The researchers — He Lipeng, Wang Yihan, Zhang Jiawen, and N Asokan — identify two failure modes behind this collapse. First, current defense methods are confined to recognizing specific attack patterns, rather than assessing whether the intent of every embedded instruction is relevant to the user task. Second, training-based defenses, which otherwise offer the strongest safety-utility trade-off, assemble their adversarial examples from a handful of hand-crafted templates, causing the defender to fail when faced with novel attack strategies.
RETA: A Task-Centric Defense
To address these gaps, the team proposes RETA (Reasoning-enabled Task Alignment). RETA is a training-based method that grounds defense decisions on the user tasks rather than attacker-controlled data. At each tool-output step, the defender undertakes chain-of-thought reasoning to verify that its actions are consistent with the user task. This shifts the focus from recognizing attack patterns to assessing alignment with legitimate business objectives.
The system also leverages red-teaming: a simulated attacker synthesizes adversarial training data and receives a dictionary-learning diversity reward, achieving broad coverage of injection reformulation strategies. This prevents the narrow strategy distribution problem. The defender is optimized via multi-objective reinforcement learning, achieving a better safety-utility trade-off.
Quantified Results
RETA was evaluated across six black-box adaptive attacks. The results are summarized below:
| Attack Scenario | Attack Success Rate (Model A) | Attack Success Rate (Model B) |
|---|---|---|
| Attack 1 | <10% | <10% |
| Attack 2 | <10% | <10% |
| Attack 3 | <10% | <10% |
| Attack 4 | <10% | <10% |
| Attack 5 | <10% | <10% |
| Attack 6 | <10% | <10% |
| Average | 2.92% | 3.75% |
According to the paper, RETA keeps every per-attack ASR below 10%, with average success rates of 2.92% on the first target model and 3.75% on the second. Importantly, the system preserves most utility under attack and on clean inputs.

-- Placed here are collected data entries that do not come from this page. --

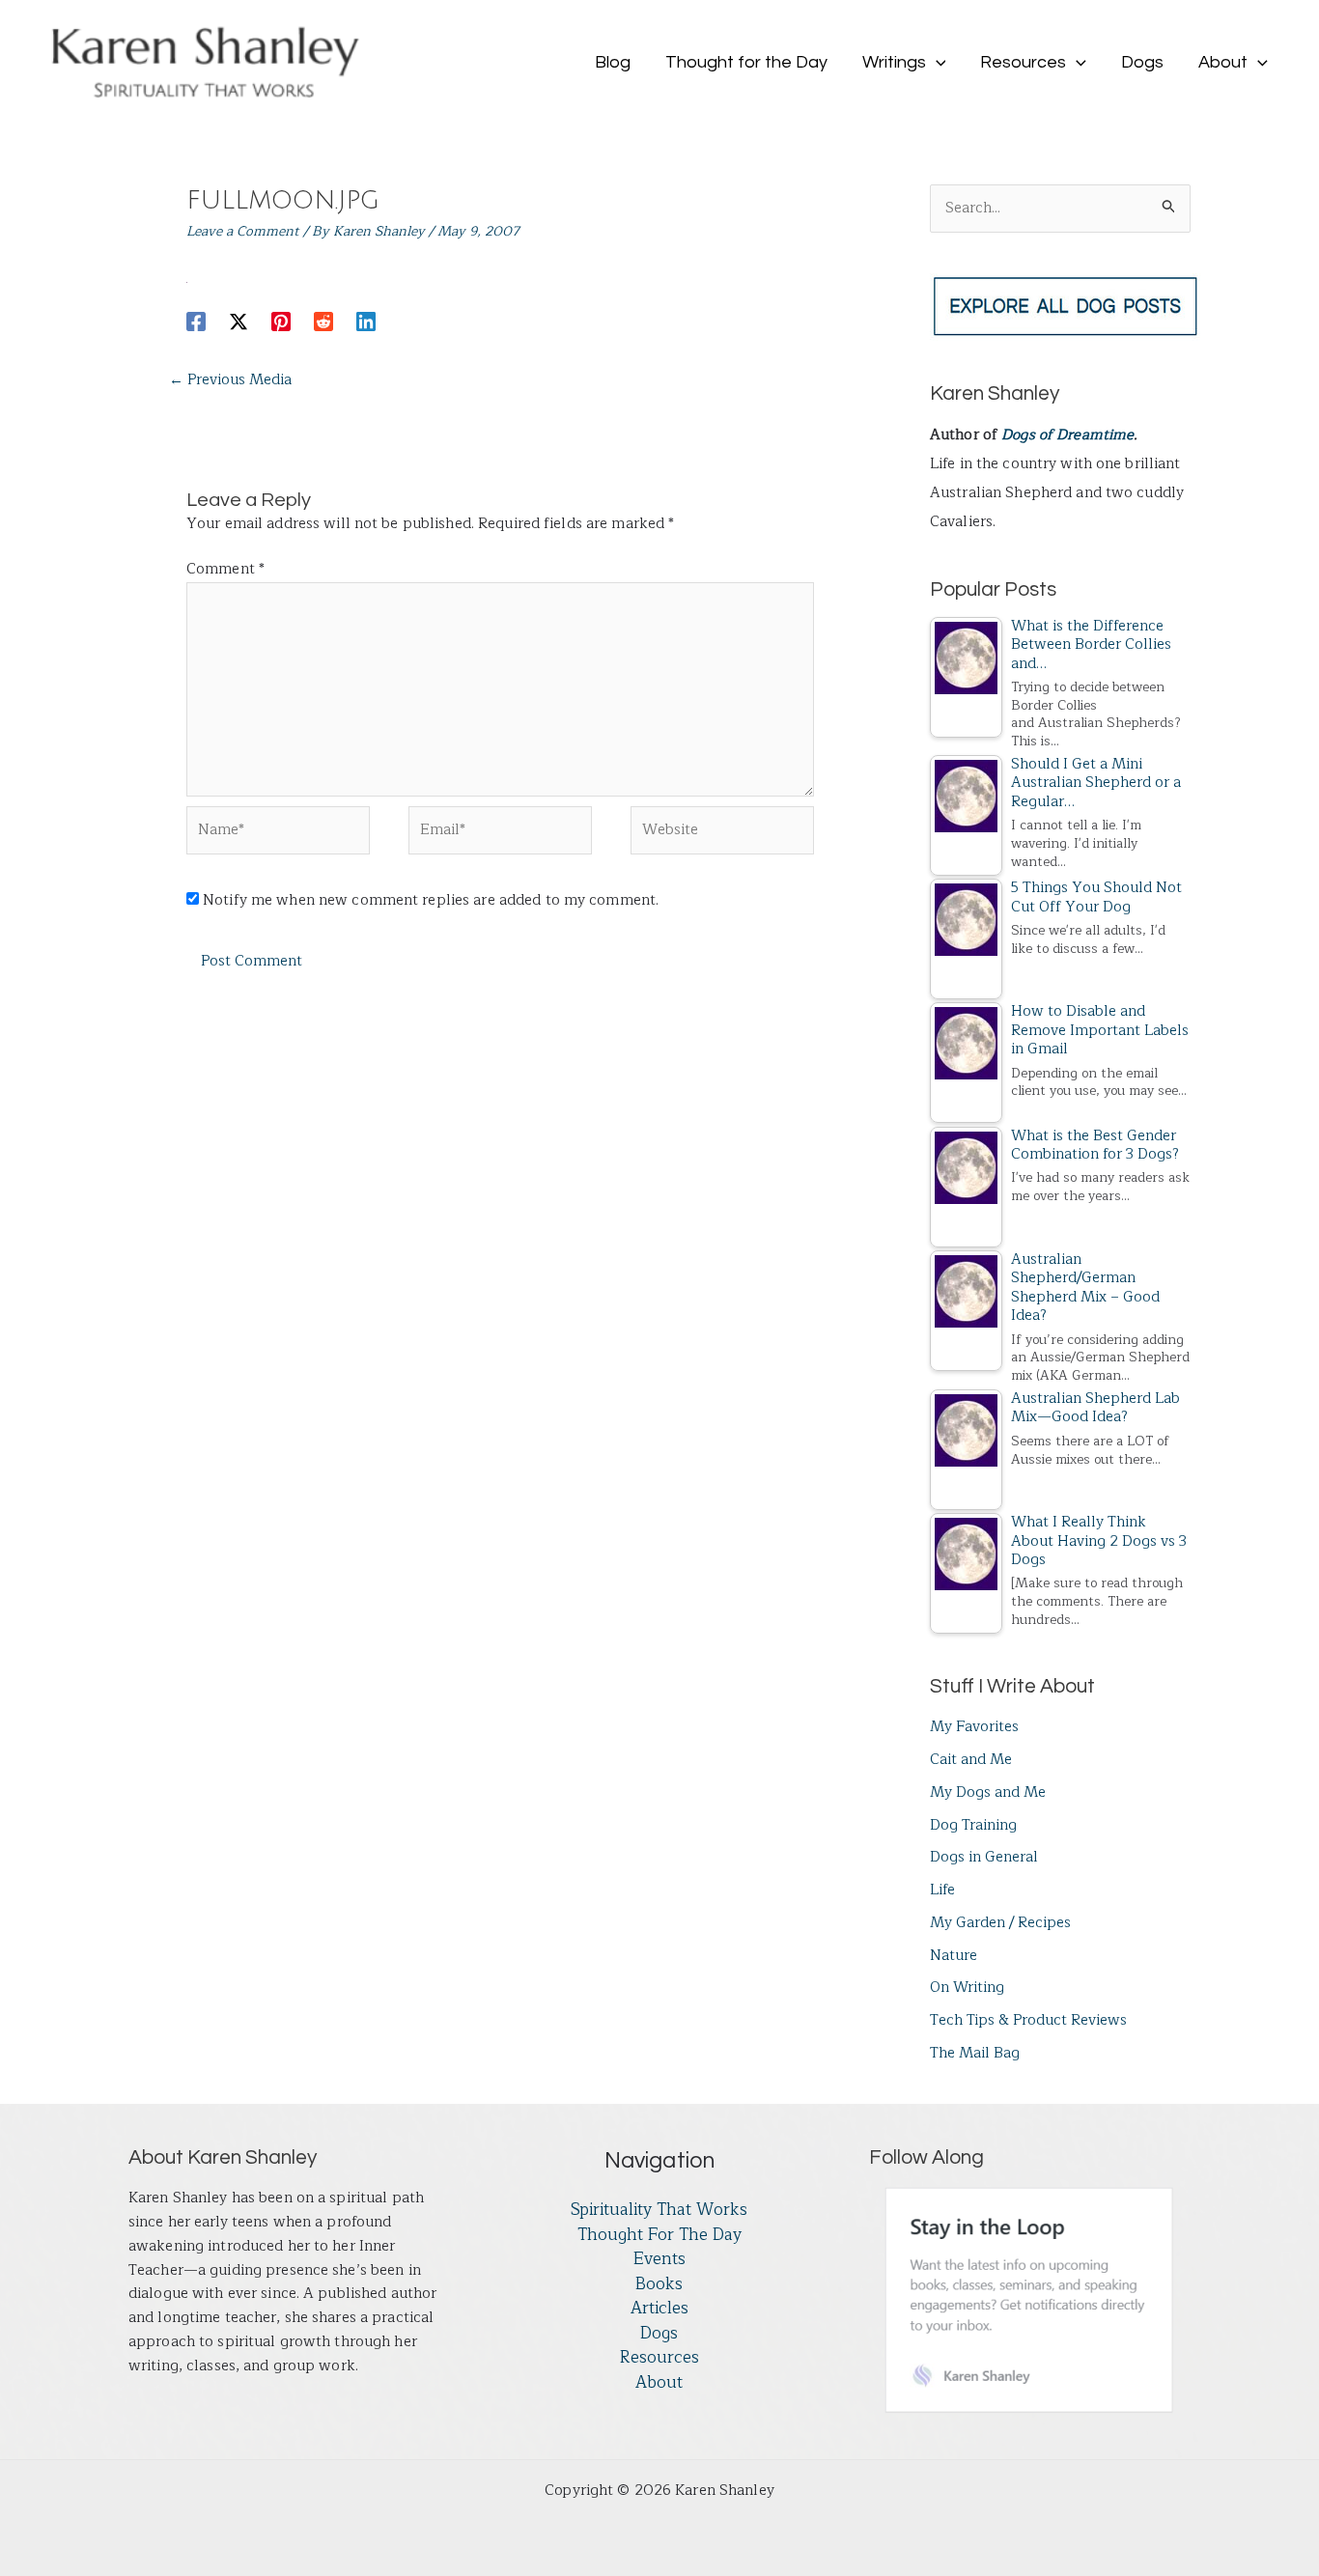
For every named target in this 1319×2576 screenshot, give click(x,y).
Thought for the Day (659, 2235)
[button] (936, 62)
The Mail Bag (975, 2053)
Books (659, 2284)
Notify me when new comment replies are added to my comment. (431, 900)
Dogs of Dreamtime (1067, 435)
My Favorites (974, 1727)
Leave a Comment (242, 231)
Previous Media (230, 380)
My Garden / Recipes (1000, 1923)
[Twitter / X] (238, 321)
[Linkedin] (366, 321)
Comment (225, 569)
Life (942, 1890)
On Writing (967, 1987)
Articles (659, 2308)
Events (659, 2259)
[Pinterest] (281, 321)
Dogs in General (984, 1857)
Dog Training (973, 1825)
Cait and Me (971, 1760)
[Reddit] (323, 321)
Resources (659, 2357)
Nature (953, 1956)
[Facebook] (196, 321)
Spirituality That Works (659, 2210)
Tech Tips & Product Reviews (1028, 2020)
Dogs (659, 2333)
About (659, 2382)
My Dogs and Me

"Across six black-box adaptive attacks, RETA keeps every per-attack ASR below 10%, with average ASR of 2.92% and 3.75% on the two target models, while preserving most utility under attack and on clean inputs."

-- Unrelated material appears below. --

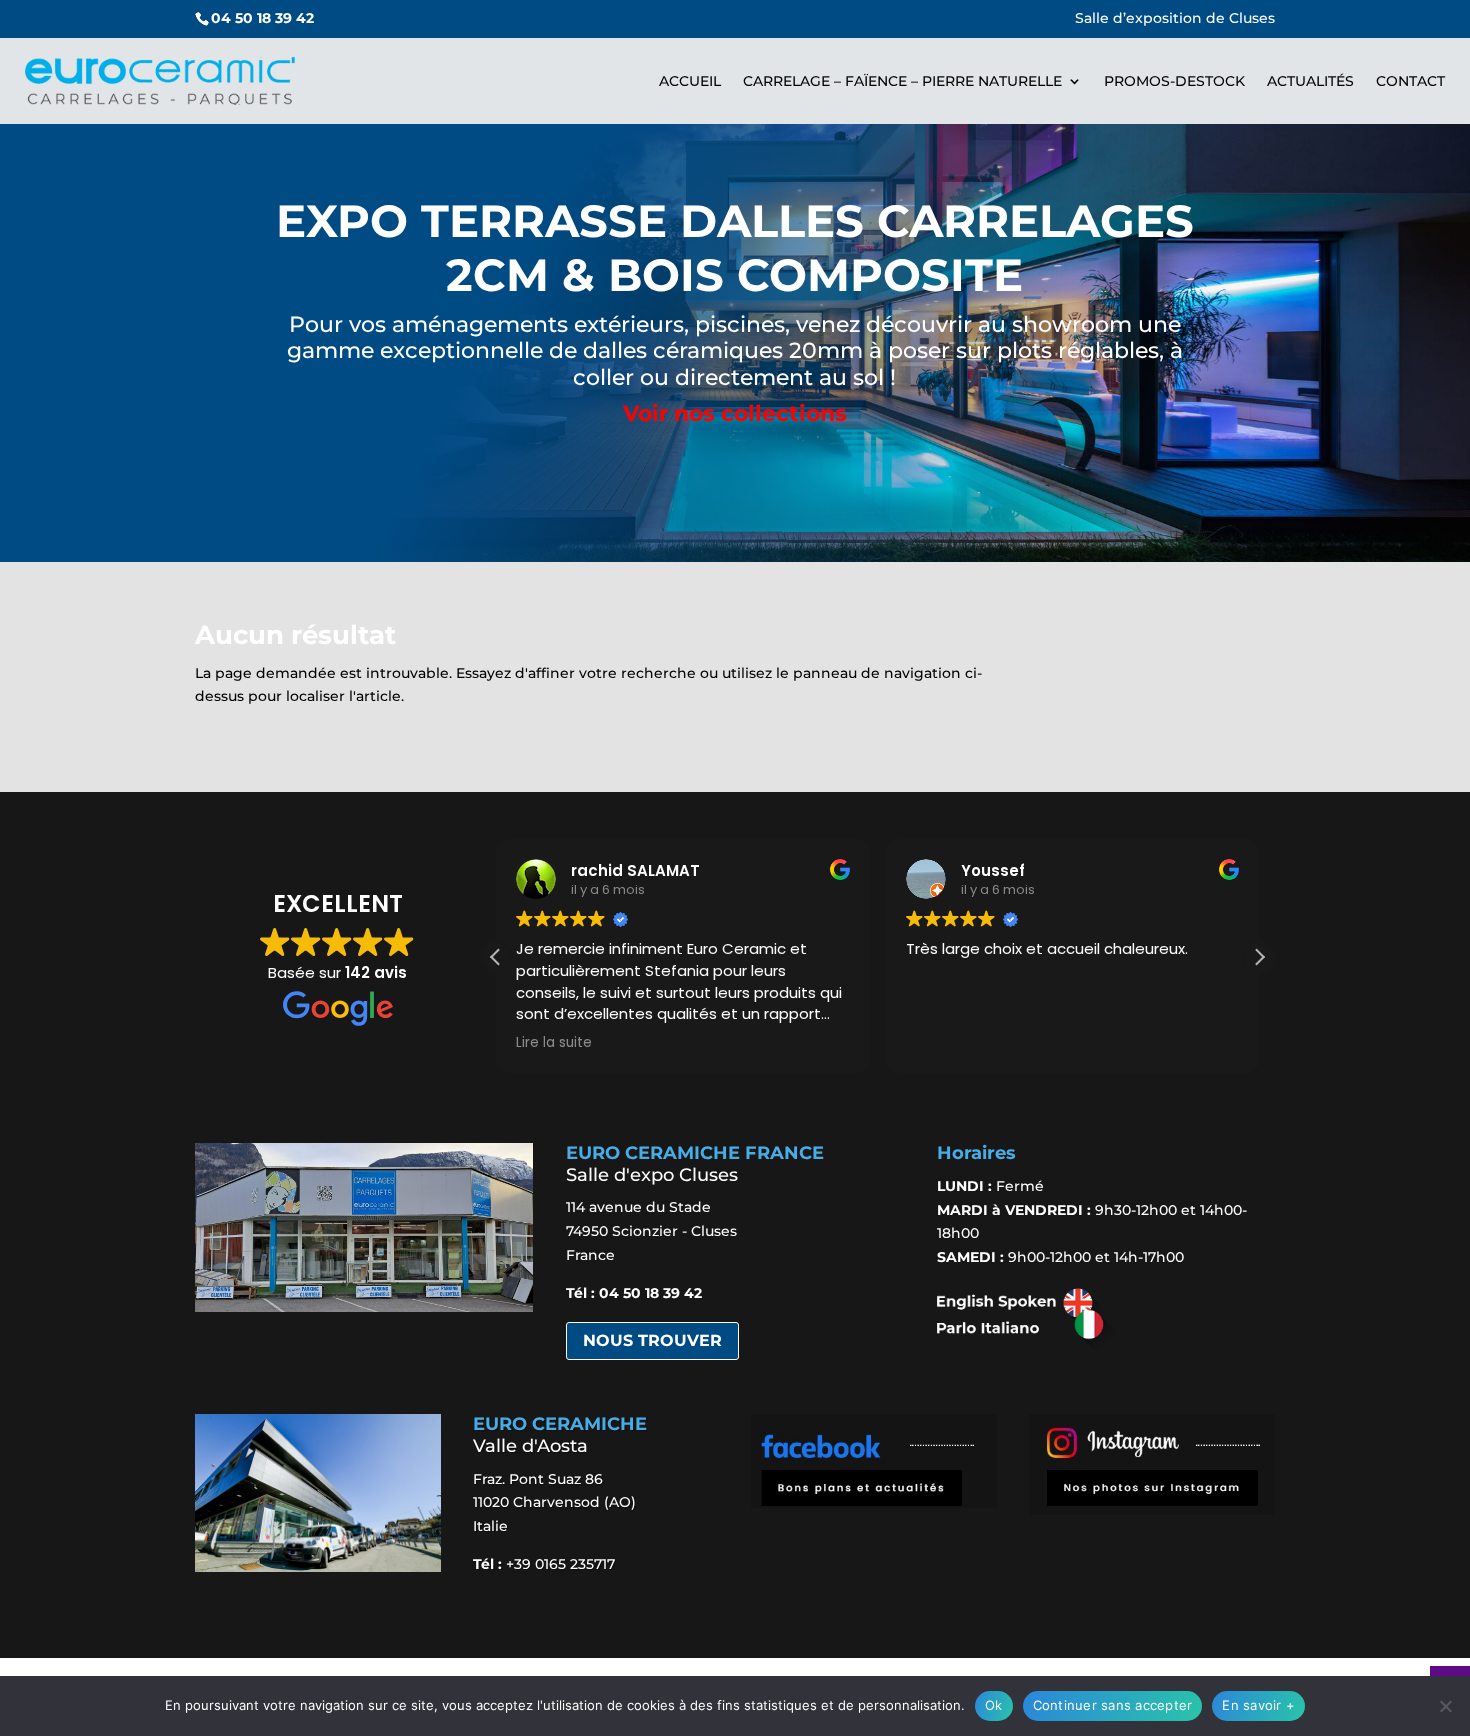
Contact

Implications for Enterprise AI Deployments
For CTOs and technology leaders deploying LLM agents in supply chain or logistics contexts, this research highlights a critical security evolution. Existing defenses that rely on pattern recognition are brittle against adaptive adversaries. RETA's task-alignment approach offers a more robust foundation, particularly for systems that retrieve and act on third-party data — such as supplier documents, shipping manifests, or trade compliance databases. The ability to maintain low attack success rates while preserving utility means enterprises can confidently integrate AI agents without compromising operational integrity or security.